José Camacho

Personal information
- Full name: José Gregorio Camacho Lascarro
- Nationality: Venezuela
- Born: 26 April 1983 (age 43) Barinas, Barinas, Venezuela
- Height: 1.72 m (5 ft 7+1⁄2 in)
- Weight: 90 kg (198 lb)

Sport
- Sport: Judo
- Event: 90 kg

Medal record
Men's judo
Representing Venezuela
Pan American Games
| Bronze medal – third place | 2007 Rio de Janeiro | 90 kg |
Pan American Championships
| Silver medal – second place | 2007 Montreal | 90 kg |
| Bronze medal – third place | 2006 Buenos Aires | 90 kg |
| Bronze medal – third place | 2011 Guadalajara | 90 kg |

= José Camacho (judoka) =

Venezuelan judoka (born 1983)

José Gregorio Camacho Lascarro (born April 26, 1983 in Barinas) is a Venezuelan judoka, who played for the middleweight category. He is a two-time Olympian, a three-time medalist at the Pan American Judo Championships, and a bronze medalist for his division at the 2007 Pan American Games in Rio de Janeiro, Brazil.

== Career ==
Camacho made his official debut for the 2004 Summer Olympics in Athens, where he lost the first preliminary match of men's middleweight class (90 kg), with an ippon and a kuchiki-taoshi (single leg takedown), to Argentina's Eduardo Costa.

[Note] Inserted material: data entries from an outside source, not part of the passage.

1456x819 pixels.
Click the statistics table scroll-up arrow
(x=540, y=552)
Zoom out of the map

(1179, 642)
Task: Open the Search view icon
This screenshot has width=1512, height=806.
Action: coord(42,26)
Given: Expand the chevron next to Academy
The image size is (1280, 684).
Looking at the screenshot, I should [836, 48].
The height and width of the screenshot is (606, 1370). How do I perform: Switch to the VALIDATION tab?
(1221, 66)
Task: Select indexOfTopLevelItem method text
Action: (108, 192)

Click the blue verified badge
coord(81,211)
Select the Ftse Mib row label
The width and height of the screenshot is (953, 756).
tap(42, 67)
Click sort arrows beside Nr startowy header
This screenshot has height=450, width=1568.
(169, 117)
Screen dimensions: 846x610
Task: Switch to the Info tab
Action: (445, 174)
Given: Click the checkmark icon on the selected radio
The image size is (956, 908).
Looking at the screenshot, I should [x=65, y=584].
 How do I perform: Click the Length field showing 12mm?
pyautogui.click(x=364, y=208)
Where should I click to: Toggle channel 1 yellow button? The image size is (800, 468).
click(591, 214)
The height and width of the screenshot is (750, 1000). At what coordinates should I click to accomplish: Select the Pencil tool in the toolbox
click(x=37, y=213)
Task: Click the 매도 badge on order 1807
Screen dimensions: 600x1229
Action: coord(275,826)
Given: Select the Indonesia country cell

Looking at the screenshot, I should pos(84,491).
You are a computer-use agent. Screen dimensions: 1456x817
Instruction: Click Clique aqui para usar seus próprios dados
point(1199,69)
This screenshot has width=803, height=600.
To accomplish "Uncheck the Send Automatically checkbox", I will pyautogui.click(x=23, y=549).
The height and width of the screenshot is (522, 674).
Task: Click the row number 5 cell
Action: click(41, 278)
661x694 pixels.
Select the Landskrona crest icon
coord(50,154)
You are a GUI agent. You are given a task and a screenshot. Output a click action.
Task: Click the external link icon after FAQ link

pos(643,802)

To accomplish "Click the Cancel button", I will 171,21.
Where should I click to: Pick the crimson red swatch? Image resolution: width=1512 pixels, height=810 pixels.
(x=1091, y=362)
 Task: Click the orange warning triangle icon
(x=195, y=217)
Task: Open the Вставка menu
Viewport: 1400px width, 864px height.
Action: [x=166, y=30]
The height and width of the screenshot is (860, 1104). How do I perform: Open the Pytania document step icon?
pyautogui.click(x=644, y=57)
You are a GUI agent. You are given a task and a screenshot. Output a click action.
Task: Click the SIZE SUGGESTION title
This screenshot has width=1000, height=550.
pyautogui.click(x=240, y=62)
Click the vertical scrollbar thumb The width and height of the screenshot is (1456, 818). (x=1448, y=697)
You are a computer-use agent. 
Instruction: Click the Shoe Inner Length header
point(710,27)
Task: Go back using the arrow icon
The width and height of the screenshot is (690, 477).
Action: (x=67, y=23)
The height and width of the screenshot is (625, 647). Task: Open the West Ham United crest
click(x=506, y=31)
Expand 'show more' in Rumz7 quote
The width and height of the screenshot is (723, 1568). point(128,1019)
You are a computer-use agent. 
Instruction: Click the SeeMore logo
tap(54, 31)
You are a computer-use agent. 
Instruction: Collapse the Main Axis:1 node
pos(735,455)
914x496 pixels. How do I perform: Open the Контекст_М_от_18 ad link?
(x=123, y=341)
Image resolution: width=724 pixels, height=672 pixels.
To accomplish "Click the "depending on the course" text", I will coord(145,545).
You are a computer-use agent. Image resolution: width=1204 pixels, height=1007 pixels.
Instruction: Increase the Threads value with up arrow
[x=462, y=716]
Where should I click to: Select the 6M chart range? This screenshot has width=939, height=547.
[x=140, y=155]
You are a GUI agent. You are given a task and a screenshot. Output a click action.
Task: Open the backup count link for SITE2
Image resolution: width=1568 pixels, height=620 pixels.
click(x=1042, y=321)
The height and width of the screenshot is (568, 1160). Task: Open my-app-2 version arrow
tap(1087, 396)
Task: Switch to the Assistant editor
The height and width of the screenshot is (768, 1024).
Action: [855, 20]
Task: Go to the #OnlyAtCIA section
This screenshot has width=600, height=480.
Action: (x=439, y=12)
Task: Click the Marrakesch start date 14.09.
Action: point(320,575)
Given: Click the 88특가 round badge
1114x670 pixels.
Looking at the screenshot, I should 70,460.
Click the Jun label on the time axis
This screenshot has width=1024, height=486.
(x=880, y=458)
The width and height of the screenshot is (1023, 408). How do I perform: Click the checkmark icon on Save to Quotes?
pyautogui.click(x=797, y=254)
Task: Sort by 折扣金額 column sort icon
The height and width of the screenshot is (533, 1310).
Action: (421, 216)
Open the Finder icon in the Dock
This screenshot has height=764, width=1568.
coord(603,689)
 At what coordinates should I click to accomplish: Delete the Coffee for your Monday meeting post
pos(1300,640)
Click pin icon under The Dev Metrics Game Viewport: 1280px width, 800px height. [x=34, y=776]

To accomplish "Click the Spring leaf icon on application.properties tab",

At the 2008 Summer Olympics in Beijing, Camacho competed for the second time in men's 90 kg class. Unlike his previous Olympics, Camacho defeated Ukraine's Valentyn Grekov in the first preliminary round, before losing out his next match, with an ippon and a tomoe nage (circle throw) to Pan American judo champion Eduardo Santos of Brazil.